▶ **What is required**
The records that follow are to be repeated exactly, without any pictures.
START Provided records
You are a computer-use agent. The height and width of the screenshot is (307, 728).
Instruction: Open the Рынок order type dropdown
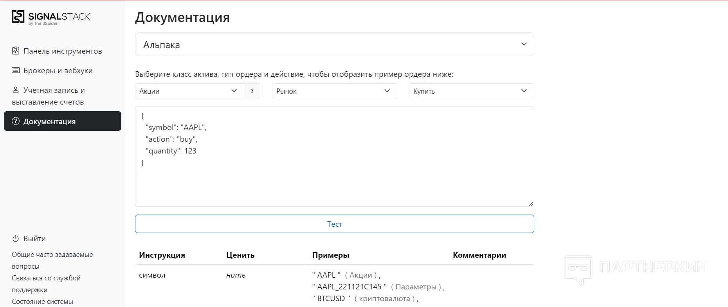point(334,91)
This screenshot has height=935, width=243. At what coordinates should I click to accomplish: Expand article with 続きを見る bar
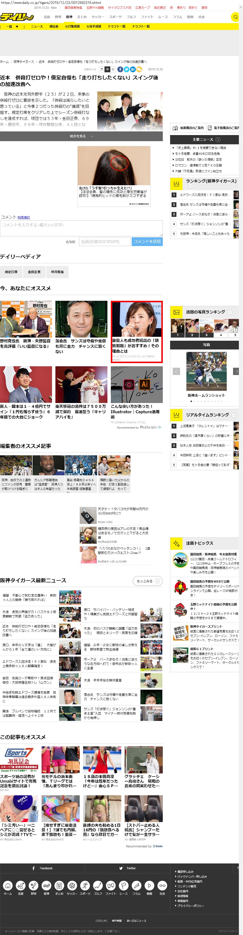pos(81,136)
END Provided records
▶ **Written response**
You are a computer-use agent. The height and width of the screenshot is (307, 728).
Instruction: Open the Рынок order type dropdown
point(334,91)
This screenshot has height=935, width=243. At what coordinates should I click to accomplish: Expand article with 続きを見る bar
pos(81,136)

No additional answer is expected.